TWBP has really been a foundational book in my investing approach due to a couple of core concepts that, while logical, never quite meshed with my previous understanding of pragmatic investing. Key amongst these is the idea of diversification. One of the core tenets that everyone learns about investing is “buy lots of different companies so you are diversified in case one fails.” TWBP raises a poignant idea in regards to the latter idea. Why should you diversify? Isn’t it in fact smarter to have your money invested in the ten best companies/opportunities that you can find, then in the 100 best? This was a real eye opener to me. I’d honestly never considered how foolish it was to be investing money that could be going into my strongest opinion/hypothesis into my 11th best or 99th best idea. TWBP also has a deep dive into analysis that shows that while less diversification increases risk, that increased risk is outweighed by the outsized gains that a less diversified portfolio returns. Essentially – yes, you will have more volatility, but the volatility will trend stronger and more dramatically in the positive direction due to the increased concentration of your investment.

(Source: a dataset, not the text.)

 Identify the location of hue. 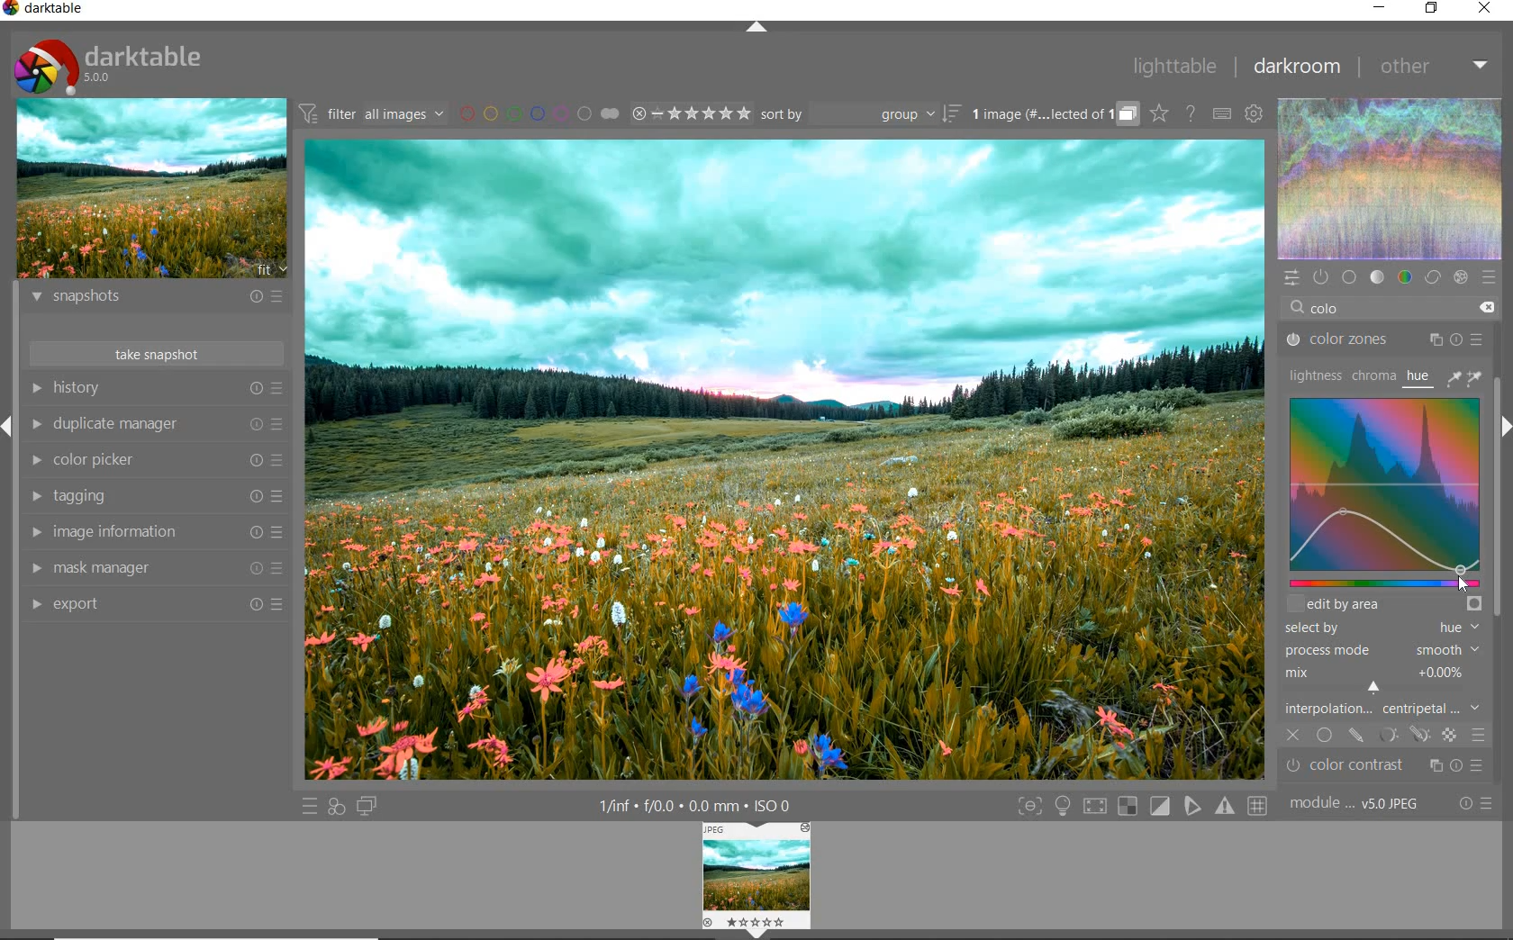
(1420, 379).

The second principle is something I have become more and more familiar with through The Motley Fool (TMF). It’s the idea of buying to own forever. This runs in stark contrast to another of the core investing tenets, “buy low, sell high.” What Warren Buffett (and TMF) advocate is more like, “buy good companies, hold them forever.” My main takeaway from this lesson is that the best performing companies continue to perform the best. Imagine a company goes up 10x in value while you own it. “Buy low, sell high” would suggest you might want to sell (and you might, if you have a reason to believe that the company will be less successful going forward) – but “buy good companies, hold them forever” would suggest that this company is winning, and you would be well served to hold it and to continue to reap the rewards. A quick review of many of Buffett’s long term holdings – Wells Fargo for example – show gains of 5000% – a number that would cause anyone who sold at double or quadruple or even 10x their initial investment would cringe at. The snowball effect is huge in investing, and selling off your best performers can be extremely costly going forward. I personally buy stocks that I plan on holding for 5 to 10 years, companies that I can’t imagine not being a part of my life as I get older (and hopefully richer). I find that this approach also can be cathartic in that the day to day or even quarter to quarter fluctuations in the market do not affect or worry me much. Perhaps the greatest part of having a long term approach is that it prevents you from doing something stupid that could retard the momentum of the stock market.
This is quick read – shouldn’t take more than 3-4 hours – and provides some great foundational ideas for the reader to take with them going forward. It’s made a real impact in my own approach to investing and I’d highly recommend it to anyone looking to take better control of their personal finances. What have you learned about investing this year? Leave a tip for the rest of us in the comments!